Chris Cornell reflects on Casino Royale and `You Know My Name`
Daniel Craig wasn't the only surprising choice for the latest Bond film. Chris Cornell, singer of the film's theme tune You Know My Name, was an odd man out as well - reports ThisIsNottingham
For such a mainstream project, the American star seemed a decidedly alternative choice. Best known for his time fronting hugely successful grunge band Soundgarden, he then fronted Audioslave, alongside three members of fellow 90s rock behemoths Rage Against The Machine.
"I was surprised to be asked", recalls the 42-year-old.
"And I had some reservations about it. Guys like me resist stuff like that. Then I heard about Daniel Craig being James Bond.
"I'd actually seen him in several films and was starting to pay attention to him. I knew he was an accomplished actor, and James Bonds tend to be the people's actor - you like them because that's who they are.
"Sean Connery is always Sean Connery. I'm a huge fan, but he doesn't transform for roles. So I imagined that this could be an amazing twist."
Which was pretty much the opposite reaction to most fans and pundits on Daniel Craig's casting.
"Yeah. But I was a fan of his already and I thought, if they do this right, it could be genius. Then they showed me the opening sequence where my song was going to be, and I was really excited to be the guy to make that song.
"But the biggest trepidation really is that you're on a list with bands like Duran Duran, and A-ha, and Paul McCartney. Oh and Lulu, whoever that is, I don't know who that is."
His second solo album Carry On was released in May, prior to which he announced he was quitting Audioslave.
The album hit the top ten in the UK and he's following its success with a tour that includes Rock City next month.
When not working Cornell divides his time between Los Angeles and Paris, where he met his wife Vicky Karayiannis.
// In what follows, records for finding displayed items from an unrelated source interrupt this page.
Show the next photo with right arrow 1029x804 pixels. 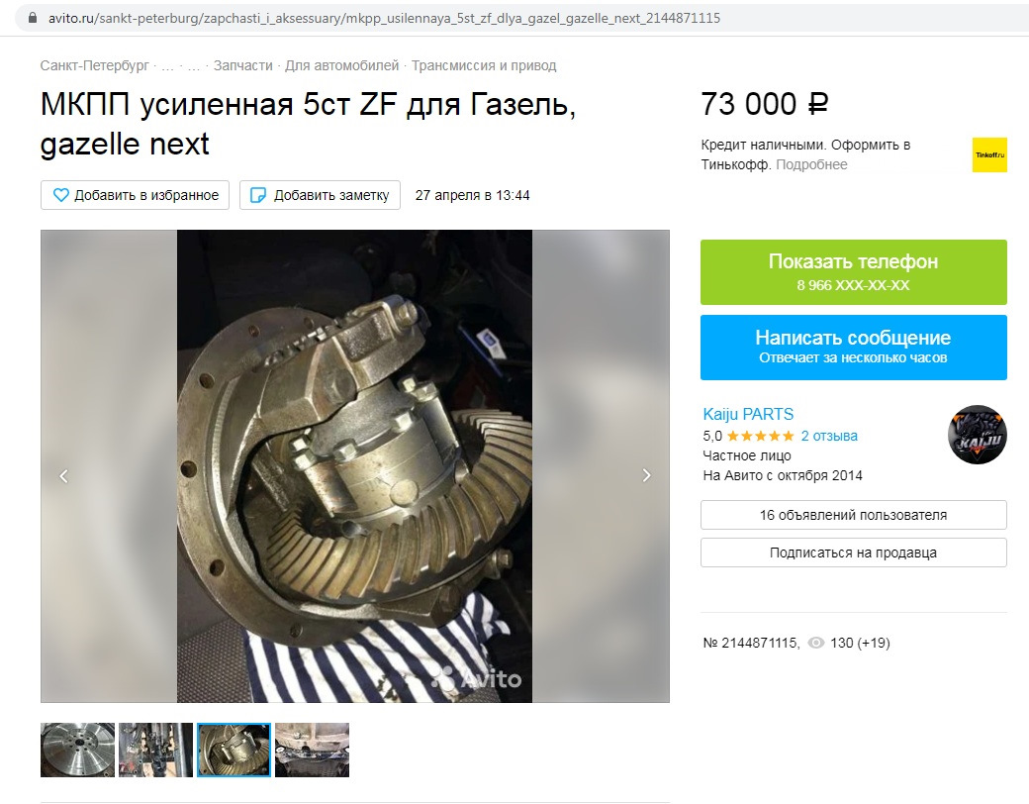(646, 475)
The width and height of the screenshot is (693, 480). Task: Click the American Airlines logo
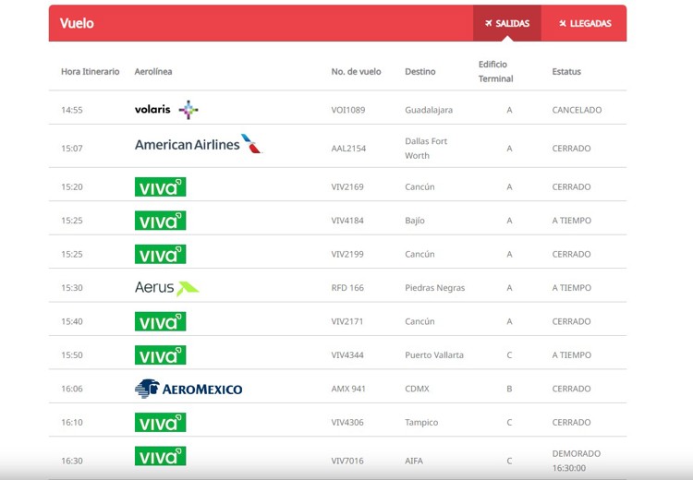(x=198, y=144)
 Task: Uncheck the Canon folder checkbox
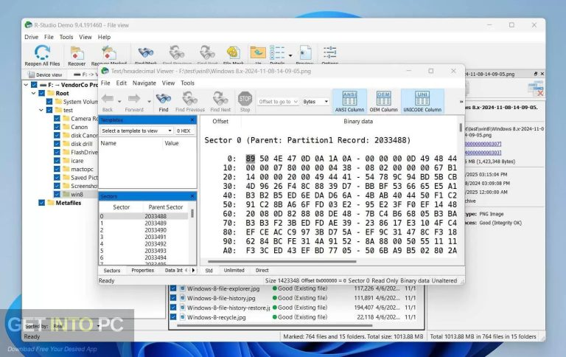(57, 127)
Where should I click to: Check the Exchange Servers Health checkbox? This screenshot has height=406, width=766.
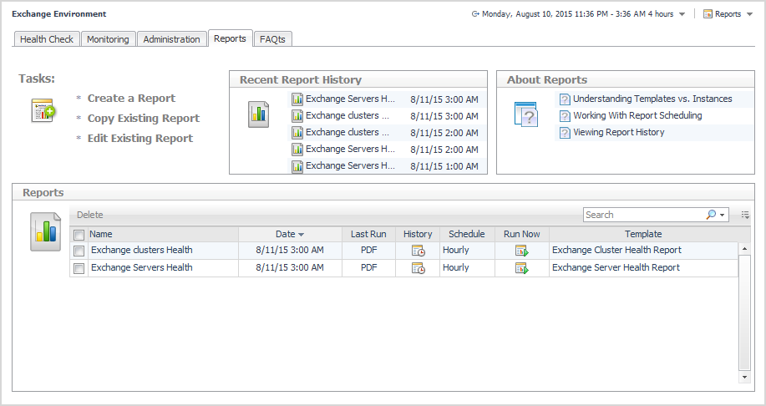click(79, 268)
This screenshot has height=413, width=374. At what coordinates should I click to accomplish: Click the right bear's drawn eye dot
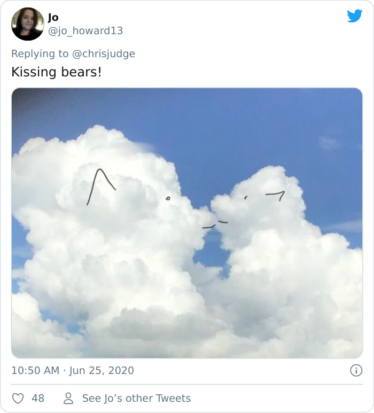pyautogui.click(x=245, y=198)
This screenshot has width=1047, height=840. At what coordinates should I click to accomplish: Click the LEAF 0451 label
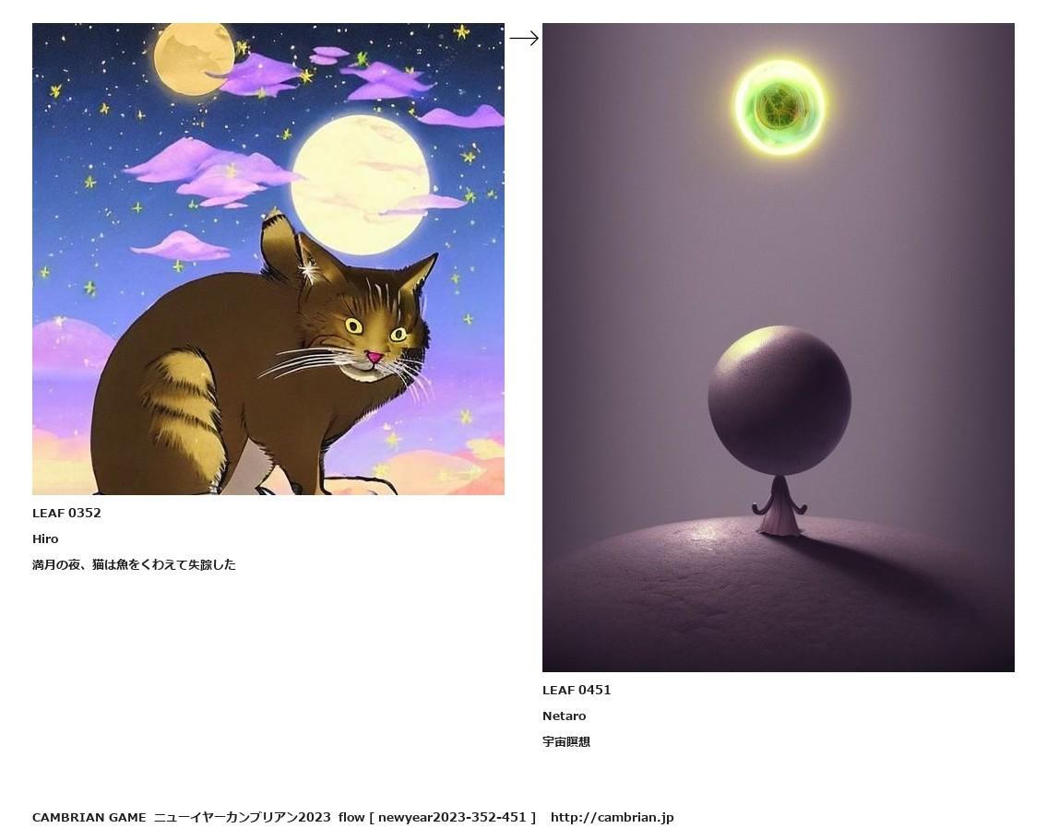577,690
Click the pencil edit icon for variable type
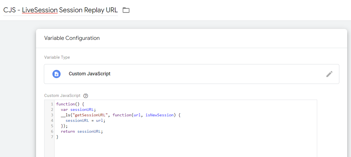Image resolution: width=351 pixels, height=157 pixels. click(329, 74)
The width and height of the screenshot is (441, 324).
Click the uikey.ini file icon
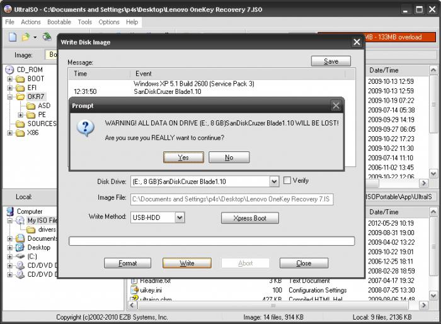tap(134, 290)
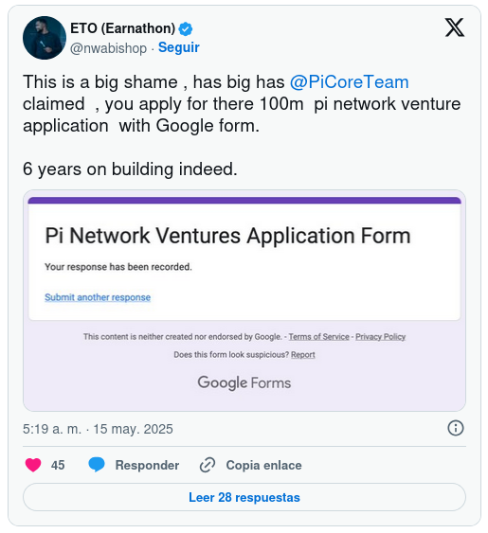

The couple have two children - a daughter Toni, three, and a son, also called Chris, who is one in December. He also has a six-year-old daughter from his previous marriage to former Soundgarden manager Susan Silver.
"Having a family has had a huge impact on me. First of all, having a wife and a relationship where it's someone who's your best mate - I didn't have that before.
"I didn't even know that was possible. I always assumed that relationships were like, you're the guy, she's the girl, you do your separate things and occasionally you run into each other.
"And having children makes a big difference. You just stop worrying about so much of the stuff that you otherwise worry about - your career or what your hair's doing that day. Everything is boring compared to the amount of excitement you get from being around your children."
He adds: "We have rooms in our homes where there's no furniture and my children and I have these little electric cars that we drive around and we kick balls in there. I'm the kind of Dad who doesn't care", he laughs.
"I didn't have a dad like that when I was growing up. Everything was in its proper place, you didn't screw around. So now, as an adult, I'm reliving a childhood I didn't get to have."
Born in Seattle, Chris had a troubled childhood. Suffering from bouts of depression as a teenager, he got involved in drugs and theft. But it was a stolen collection of Beatles records that got him interested in music.
His mother, as he puts it, saved his life when she bought him a snare drum. He developed a passion for hitting the skins and before long he'd formed Soundgarden, eventually fronting the band as their singer. The four-piece would eventually go on to sell millions of records worldwide, spearheading a revolution with the likes of Pearl Jam and Nirvana, and a new take on rock music that would become known as grunge.
"I'm proud of being part of that", he says. "There's a separation in my memory - one side really feels like it's ten minutes ago, part of me is so much the same person. But if I think about what my life was like then, I never would have seen the journey ending up here."
Soundgarden disbanded in 1997, in what seemed a genuine case of good old-fashioned creative differences. For Chris, however, it marked the beginning of another troubled period of his life. Depression hit again and he turned to drink. He remembers times when he was trying to write songs in the studio, but instead he would just lie on the sofa nursing a god-awful hangover.
"I was having emotional problems. I really had to butt heads with the fact that I was in the wrong world, in the wrong place, and in a marriage that was falling apart. It was certainly my least prolific period."
These days the creative juices flow much easier thanks to a lack of alcohol in his life. But does he ever worry the depression will come back?
"I've learnt over the years it's a family trait. I've learnt how to deal with it in a lot of ways. In struggling with something like depression you have to figure out what of it is hereditary, what of it is chemical, and what of it is my life.
"But with that experience now I'm not that worried about it. Now I'm happily married, I have young children, I have a career that's going great. Nothing in my life is at all depressing."